Work instructions
Your answer should be the lines of the data below that contain "computer".
--- Material provided Enclosed Below ---
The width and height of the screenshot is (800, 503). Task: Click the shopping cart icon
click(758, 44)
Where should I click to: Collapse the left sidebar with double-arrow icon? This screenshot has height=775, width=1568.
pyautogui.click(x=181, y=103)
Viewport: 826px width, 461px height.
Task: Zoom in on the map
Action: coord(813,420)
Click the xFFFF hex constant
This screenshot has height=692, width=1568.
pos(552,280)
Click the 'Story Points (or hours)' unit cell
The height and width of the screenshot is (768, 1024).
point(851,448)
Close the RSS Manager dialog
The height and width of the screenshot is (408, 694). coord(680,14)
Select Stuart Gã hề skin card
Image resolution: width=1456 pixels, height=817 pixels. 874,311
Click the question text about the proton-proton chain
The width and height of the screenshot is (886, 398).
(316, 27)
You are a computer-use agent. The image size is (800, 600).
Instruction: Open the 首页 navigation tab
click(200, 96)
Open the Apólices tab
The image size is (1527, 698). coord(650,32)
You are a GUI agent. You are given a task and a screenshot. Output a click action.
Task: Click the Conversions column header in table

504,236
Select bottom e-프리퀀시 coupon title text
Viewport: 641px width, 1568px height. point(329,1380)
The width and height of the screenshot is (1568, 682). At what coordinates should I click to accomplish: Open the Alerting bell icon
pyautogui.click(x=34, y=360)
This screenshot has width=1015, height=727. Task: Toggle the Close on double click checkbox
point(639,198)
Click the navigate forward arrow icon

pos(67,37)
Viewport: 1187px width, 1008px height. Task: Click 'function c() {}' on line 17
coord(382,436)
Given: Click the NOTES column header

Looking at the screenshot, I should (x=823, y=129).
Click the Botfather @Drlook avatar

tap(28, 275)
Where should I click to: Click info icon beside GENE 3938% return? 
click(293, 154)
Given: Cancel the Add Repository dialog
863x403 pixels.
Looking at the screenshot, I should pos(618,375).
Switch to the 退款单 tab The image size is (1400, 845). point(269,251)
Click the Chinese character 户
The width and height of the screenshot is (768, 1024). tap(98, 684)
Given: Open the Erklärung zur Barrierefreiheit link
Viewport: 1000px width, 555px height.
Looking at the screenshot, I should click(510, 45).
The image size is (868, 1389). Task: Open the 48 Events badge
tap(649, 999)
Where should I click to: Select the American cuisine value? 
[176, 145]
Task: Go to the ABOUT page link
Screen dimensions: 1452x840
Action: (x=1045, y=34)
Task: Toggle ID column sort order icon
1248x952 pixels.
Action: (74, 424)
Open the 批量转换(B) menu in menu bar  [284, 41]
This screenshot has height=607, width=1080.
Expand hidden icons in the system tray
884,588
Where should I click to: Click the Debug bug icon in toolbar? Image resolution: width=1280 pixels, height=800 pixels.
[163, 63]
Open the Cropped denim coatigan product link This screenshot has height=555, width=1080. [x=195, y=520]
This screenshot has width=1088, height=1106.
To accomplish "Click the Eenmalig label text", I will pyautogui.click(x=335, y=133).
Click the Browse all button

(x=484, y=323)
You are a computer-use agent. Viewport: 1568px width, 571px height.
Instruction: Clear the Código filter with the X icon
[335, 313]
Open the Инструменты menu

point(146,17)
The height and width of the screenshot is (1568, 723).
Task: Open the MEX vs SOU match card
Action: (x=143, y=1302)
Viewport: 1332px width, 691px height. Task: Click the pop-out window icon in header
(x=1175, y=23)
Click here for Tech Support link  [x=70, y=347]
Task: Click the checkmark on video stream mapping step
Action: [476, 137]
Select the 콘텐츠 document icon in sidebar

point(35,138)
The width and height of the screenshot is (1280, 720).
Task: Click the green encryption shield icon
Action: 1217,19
--- End of Enclosed Material provided ---
Answer
You are a computer-use agent. The image size is (800, 600).
You are a computer-use agent. Viewport: 1568px width, 571px height.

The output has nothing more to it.